(Entries taken from a collection)
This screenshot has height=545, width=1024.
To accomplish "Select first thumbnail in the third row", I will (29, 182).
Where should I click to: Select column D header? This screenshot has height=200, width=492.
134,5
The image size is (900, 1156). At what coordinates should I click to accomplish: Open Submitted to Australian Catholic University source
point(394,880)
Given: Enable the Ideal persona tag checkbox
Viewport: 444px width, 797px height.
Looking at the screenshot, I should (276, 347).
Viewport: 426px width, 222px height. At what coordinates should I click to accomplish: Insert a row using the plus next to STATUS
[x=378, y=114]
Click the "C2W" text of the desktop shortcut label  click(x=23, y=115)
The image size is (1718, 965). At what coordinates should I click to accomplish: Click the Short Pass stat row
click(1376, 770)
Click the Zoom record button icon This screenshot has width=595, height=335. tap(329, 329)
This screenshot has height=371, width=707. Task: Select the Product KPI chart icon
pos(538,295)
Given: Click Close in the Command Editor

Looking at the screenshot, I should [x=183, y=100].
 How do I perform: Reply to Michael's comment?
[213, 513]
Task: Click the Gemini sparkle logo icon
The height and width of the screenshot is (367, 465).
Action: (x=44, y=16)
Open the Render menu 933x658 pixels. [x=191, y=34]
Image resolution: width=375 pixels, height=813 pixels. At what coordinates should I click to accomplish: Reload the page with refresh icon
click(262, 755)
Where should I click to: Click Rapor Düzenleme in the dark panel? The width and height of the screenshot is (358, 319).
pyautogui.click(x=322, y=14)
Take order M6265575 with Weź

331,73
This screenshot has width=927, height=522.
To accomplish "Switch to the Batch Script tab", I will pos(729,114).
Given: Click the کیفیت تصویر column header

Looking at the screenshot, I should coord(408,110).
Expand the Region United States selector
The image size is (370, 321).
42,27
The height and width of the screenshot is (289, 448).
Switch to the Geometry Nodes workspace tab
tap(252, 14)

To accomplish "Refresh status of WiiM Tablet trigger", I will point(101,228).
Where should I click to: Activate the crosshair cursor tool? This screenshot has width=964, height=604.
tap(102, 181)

▶ [What to work on]:
Where a line of the data includes the string "will", list that line.

▶ [Reply]:
To accomplish "Select first thumbnail in the third row", I will (29, 182).
To accomplish "Switch to the Batch Script tab", I will pos(729,114).
To accomplish "Refresh status of WiiM Tablet trigger", I will point(101,228).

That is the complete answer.